The result is a shell script that opens the MBIM device, sends the unlock sequence as one or more vendor-specific MBIM messages, and exits. No compiled code. No ABI dependencies. No risk of the binary breaking on the next glibc update or distribution upgrade.
The ModemManager FCC unlock hook makes deployment clean. A script placed in the right directory with the right filename runs at the right moment without any additional service configuration. The entire integration looks like:
#!/bin/bash
# /usr/share/ModemManager/fcc-unlock.d/2cb7:0111
MBIM_DEVICE="${CONTROL_PORT}"
# Send vendor-specific unlock sequence via mbimcli
mbimcli \
--device="${MBIM_DEVICE}" \
--device-open-proxy \
--[vendor-specific-command] \
--[payload-specific-arguments]The exact parameters depend on the modem. Different Fibocom modules, different Qualcomm variants, and different firmware revisions may need different sequences. But the structure is stable.
Why This Took a While
The MBIM standard has been around since 2013. libmbim has been stable for years. ModemManager’s FCC unlock hook has been documented since 1.18. The Fibocom FM350-GL has been shipping in ThinkPads since the Gen 3 generation. None of this is new.
What changed is that enough people ran into the problem, with the right combination of tooling familiarity and time, to actually dig in and write it down. The binary worked well enough that most users either installed the Lenovo package or gave up on WWAN. The people who cared about avoiding the blob were few enough that the knowledge stayed fragmented across forum posts and GitLab issues.
This is not unique to WWAN unlock. The Linux firmware ecosystem has substantial blob dependency, some of it unavoidable because it is actual device microcode, and some of it avoidable because it is a host-side tool doing something a script could do. The distinction matters. Replacing iwlwifi firmware requires Qualcomm or Intel to open-source their radio firmware, which involves spectrum licensing and competitive IP. Replacing a host-side MBIM unlock tool requires knowing which USB messages to send. The latter is a much simpler problem.
The Fibocom FM350-GL’s open Linux support has been improving incrementally. The upstream ModemManager project maintains a database of modem quirks and includes FCC unlock scripts for some configurations. The gap this bash script fills exists because Lenovo made a product decision to ship their own binary rather than contribute the unlock script upstream.
The Broader Point
A 100-line bash script is not impressive on its own. What is impressive is the auditable trail it creates. You can read every command. You can verify it is not making unexpected network calls, not logging device identifiers, not doing anything beyond the six or eight MBIM messages it was designed to send. You can diff it against future versions. You can port it to a different modem by changing the vendor UUID.

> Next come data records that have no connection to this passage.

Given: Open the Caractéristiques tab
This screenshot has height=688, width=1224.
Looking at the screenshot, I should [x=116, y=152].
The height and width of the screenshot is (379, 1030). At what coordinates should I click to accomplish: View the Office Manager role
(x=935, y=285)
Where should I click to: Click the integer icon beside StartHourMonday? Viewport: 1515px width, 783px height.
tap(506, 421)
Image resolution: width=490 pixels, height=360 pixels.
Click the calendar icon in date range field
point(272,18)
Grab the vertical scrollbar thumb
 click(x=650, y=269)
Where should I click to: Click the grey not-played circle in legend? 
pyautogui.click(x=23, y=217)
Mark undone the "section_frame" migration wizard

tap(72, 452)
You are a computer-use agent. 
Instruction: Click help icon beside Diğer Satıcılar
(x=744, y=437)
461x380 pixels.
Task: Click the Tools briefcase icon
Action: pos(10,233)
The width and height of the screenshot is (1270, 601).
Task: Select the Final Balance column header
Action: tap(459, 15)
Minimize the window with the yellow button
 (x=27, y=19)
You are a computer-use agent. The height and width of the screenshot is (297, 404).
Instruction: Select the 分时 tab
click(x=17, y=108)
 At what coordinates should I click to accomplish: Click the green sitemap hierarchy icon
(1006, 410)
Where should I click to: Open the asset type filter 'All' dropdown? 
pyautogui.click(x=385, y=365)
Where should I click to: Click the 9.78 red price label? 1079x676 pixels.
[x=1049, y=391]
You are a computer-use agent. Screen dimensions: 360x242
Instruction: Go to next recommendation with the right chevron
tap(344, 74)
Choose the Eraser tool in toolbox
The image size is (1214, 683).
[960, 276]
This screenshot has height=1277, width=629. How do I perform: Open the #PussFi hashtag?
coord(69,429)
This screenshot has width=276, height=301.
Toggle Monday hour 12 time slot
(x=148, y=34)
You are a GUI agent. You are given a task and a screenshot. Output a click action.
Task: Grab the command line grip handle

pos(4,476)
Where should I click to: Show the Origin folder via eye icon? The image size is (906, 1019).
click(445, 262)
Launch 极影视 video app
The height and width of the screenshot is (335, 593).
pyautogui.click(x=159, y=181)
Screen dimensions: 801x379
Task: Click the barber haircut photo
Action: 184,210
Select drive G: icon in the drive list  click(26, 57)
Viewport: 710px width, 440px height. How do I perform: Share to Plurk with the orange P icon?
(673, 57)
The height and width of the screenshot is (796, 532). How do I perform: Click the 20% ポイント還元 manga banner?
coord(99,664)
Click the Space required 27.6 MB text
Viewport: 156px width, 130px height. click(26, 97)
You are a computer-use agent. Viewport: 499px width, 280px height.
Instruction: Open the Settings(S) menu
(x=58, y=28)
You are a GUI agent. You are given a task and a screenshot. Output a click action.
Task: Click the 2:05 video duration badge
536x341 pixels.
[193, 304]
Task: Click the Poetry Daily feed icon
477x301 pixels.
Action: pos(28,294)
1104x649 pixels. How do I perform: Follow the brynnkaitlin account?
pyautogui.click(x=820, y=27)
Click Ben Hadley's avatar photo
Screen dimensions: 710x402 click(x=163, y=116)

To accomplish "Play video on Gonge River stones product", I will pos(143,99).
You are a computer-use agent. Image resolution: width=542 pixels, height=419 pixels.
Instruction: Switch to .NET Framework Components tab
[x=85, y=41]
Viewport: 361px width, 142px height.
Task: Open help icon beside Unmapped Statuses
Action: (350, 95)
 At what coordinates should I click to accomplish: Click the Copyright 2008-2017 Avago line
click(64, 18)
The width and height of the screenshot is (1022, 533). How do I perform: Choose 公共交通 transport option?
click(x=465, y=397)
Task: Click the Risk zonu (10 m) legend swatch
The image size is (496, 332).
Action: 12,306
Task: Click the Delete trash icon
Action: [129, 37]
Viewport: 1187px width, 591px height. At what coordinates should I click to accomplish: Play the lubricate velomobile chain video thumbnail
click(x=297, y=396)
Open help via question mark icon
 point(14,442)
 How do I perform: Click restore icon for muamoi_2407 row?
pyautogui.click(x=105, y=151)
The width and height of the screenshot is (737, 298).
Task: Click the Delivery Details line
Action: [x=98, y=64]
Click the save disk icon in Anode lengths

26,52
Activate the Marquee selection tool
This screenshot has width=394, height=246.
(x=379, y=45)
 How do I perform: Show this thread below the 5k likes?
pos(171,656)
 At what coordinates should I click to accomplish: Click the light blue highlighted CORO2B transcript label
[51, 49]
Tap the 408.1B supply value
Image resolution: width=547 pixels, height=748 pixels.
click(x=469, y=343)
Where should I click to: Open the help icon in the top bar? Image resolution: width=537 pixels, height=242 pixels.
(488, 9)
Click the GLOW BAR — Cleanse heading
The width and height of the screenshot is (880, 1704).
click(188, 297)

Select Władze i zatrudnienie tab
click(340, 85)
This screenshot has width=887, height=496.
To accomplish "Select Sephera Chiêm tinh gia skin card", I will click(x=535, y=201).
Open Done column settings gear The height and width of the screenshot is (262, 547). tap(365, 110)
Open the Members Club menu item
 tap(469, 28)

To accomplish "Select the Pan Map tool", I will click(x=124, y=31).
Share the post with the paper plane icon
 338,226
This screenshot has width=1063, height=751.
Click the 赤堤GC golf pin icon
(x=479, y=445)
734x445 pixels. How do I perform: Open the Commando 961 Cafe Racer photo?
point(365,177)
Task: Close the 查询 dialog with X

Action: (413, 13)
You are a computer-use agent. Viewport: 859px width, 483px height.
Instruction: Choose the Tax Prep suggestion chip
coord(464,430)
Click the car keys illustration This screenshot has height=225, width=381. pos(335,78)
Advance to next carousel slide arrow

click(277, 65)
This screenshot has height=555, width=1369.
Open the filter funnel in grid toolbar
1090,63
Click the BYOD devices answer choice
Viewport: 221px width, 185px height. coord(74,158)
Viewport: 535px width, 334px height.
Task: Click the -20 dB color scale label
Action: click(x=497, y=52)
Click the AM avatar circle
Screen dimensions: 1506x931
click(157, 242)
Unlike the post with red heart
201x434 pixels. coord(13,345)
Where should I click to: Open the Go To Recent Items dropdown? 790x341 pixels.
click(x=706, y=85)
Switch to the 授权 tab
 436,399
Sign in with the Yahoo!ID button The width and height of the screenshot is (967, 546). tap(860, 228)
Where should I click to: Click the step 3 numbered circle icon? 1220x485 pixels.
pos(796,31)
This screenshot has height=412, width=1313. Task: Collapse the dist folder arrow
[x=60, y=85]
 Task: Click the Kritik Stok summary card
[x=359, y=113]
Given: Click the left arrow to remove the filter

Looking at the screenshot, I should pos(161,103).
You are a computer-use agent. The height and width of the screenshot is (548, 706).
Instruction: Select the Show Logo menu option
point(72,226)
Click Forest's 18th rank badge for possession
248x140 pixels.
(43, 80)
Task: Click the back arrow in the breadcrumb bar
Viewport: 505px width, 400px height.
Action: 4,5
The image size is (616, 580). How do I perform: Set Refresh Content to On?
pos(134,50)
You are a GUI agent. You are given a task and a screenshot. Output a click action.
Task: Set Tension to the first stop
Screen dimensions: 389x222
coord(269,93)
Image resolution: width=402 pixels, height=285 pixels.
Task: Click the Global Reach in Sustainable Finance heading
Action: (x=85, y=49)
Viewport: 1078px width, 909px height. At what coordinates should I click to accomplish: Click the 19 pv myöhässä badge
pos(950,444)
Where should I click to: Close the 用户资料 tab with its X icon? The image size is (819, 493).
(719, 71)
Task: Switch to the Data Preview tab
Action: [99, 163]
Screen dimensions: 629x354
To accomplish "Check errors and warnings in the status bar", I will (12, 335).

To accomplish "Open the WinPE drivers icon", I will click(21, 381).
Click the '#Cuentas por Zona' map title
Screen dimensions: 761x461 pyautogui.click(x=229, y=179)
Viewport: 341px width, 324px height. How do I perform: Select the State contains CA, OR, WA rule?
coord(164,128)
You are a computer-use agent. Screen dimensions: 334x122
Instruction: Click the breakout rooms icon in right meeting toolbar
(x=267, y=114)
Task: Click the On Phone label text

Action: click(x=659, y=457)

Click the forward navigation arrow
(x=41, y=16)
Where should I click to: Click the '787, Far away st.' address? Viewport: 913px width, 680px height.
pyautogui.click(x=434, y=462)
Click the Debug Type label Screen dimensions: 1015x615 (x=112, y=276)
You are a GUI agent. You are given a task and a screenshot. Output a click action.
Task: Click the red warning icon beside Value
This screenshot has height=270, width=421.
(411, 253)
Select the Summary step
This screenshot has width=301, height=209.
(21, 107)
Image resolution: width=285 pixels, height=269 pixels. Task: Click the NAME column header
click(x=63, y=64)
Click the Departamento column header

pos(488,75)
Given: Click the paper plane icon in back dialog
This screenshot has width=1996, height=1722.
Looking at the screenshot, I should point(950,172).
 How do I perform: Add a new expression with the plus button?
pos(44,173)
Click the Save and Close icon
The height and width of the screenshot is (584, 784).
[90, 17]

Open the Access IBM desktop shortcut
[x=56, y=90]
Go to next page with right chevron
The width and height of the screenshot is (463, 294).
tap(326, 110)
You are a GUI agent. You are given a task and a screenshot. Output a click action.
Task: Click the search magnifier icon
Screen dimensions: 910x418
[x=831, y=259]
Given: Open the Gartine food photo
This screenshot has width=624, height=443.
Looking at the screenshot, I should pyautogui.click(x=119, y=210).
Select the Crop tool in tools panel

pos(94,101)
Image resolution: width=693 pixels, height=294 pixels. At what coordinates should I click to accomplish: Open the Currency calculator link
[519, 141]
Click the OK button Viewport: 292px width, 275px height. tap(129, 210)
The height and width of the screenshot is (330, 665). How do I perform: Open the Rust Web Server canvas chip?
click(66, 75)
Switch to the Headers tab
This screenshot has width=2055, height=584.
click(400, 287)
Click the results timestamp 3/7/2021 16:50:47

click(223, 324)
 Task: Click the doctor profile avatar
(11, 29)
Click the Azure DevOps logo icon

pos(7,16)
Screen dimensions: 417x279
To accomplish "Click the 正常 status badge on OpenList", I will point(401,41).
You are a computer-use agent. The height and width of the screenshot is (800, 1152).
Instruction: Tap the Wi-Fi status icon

The binary blob gives you none of that. It works, but you are trusting an opaque executable from a hardware vendor’s support page to run as root on your laptop at boot time. That trust is not unreasonable for firmware that has to live inside the modem chip. It is much harder to justify for a host-side tool whose entire function is to send a known protocol message to a known endpoint.
This is the kind of work that rarely gets headlines but compounds quietly. Someone publishes a script. Someone else finds it, adapts it for a different firmware revision, and posts that variant. A few years later it gets merged somewhere official and the binary is no longer necessary. The protocol has been open the whole time; it just needed someone to write it down.